Karina put her arms around my neck, drawing me towards her, resting my cheek against her breast and holding me tight. "ASTRA says we're probably going to die tomorrow. Is that true?"

"ASTRA ought to keep her fucking mouth shut." I snarled, consoling Karina by hugging her back, my arms encircling her slim waist. "It's a dangerous mission, Karina. The odds of success aren't great."

"So this might be our last night together?"

"I hope not."

"But it might be?"

"Yes."

"Then spend it with me, master. Let me love you." Karina implored, letting her nipples linger enticingly against my lips.

We had not slept together since our liaison at Tomani and though it had been almost two weeks, my attraction to Karina had not diminished. She breathed heavily and rapidly with excitement as I kissed her breasts, carrying her almost effortlessly in the microgravity to my bunk. She welcomed me inside her, riding me fiercely, only objecting when we shifted to a position that wouldn't allow us to maintain eye contact. 

"I need to see that it's you, master." she told me.

Later, as we lay arm in arm beneath the covers to stop ourselves from floating around the room in the near zero-g, I lazily stroked Karina's back beneath her long golden hair, my fingertips tracing over the crazed web of paper-thin scar tissue, that looked as if it had been spun by a caffeine-addled spider.

"Master, why do you always touch my scars? Don't you think they make me ugly?"

"They're just a part of what make you you, Karina. Just as much as your eyes, your hair, your legs or your breasts." I told her, making her giggle and squirm as I kissed her back, tracing the tip of my tongue along the pale, hard lash marks. "They can't disguise or distort how beautiful you are as a person."

Karina turned over, hooking her thighs around my waist and putting her arms around my shoulders, drawing me closer to her. "You think I'm beautiful, master?"

I groaned as she drew me inside her, arousing my desire for her again in an instant. "Oh yes, Karina.
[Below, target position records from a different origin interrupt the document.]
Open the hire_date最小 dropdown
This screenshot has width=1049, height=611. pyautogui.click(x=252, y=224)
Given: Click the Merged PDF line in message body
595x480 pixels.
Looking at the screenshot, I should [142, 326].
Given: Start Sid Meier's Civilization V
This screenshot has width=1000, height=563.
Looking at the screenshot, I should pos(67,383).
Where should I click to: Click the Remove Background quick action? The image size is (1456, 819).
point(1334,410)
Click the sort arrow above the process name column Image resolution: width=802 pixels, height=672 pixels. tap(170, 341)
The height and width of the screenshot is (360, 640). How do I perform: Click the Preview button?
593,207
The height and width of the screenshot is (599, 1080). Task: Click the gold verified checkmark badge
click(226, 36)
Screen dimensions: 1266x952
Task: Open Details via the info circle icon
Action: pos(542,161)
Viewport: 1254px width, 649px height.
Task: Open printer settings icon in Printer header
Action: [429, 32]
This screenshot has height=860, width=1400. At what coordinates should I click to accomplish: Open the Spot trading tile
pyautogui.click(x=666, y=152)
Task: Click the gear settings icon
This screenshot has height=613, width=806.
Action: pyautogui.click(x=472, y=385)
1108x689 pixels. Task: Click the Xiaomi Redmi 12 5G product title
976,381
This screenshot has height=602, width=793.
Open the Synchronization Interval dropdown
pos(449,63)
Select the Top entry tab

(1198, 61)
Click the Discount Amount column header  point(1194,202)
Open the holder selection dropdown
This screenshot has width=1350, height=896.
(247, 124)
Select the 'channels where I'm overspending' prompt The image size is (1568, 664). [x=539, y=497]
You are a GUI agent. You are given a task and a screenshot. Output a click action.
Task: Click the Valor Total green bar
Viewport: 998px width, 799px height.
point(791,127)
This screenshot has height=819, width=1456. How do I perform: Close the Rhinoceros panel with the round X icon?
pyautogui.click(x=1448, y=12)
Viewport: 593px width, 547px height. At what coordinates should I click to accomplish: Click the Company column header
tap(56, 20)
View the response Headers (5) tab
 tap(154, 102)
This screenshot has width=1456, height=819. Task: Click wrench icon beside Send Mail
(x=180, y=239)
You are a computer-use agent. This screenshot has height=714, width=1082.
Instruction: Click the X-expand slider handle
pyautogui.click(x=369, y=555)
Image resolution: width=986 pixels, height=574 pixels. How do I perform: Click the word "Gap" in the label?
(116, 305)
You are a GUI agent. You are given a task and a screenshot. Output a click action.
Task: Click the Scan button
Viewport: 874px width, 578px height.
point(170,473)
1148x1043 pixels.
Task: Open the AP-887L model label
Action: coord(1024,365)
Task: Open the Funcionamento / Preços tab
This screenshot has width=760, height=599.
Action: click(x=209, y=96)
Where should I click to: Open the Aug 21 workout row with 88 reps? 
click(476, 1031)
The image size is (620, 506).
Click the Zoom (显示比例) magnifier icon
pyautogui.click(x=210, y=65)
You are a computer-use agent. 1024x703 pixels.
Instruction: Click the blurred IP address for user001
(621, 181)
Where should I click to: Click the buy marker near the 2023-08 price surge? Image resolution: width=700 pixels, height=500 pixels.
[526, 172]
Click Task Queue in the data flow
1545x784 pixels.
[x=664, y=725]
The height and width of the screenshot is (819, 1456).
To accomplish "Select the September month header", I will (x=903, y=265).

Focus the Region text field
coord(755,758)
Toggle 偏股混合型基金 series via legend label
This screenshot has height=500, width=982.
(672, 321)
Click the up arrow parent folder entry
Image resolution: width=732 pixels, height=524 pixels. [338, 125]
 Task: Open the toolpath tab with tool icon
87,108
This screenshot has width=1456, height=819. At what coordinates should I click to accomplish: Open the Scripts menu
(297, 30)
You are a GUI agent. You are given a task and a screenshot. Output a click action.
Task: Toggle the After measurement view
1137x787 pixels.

You're beautiful."

"Then love me, master. Please love me." Karina urged. Our eyes never broke contact, locked in a mutual gaze of exquisite intimacy, communicating our need to each become one half of a complete being that only existed when we shared our bodies and souls. Our climax, when it eventually came, had us clinging to each other, breathless. "Oh, master... I love you."

"I love you too, Karina." I replied, after only the slightest hesitation, though still unsure whether I had simply said it because it seemed like the right thing to say, or because I actually meant it. 

"Master, let's not die tomorrow." Karina said, squeezing my shoulders. The intensity of the look in her eyes could have ignited magnesium.

I smiled back down at her, still panting for air. "Yeah, I agree. Dying would be a really bad idea."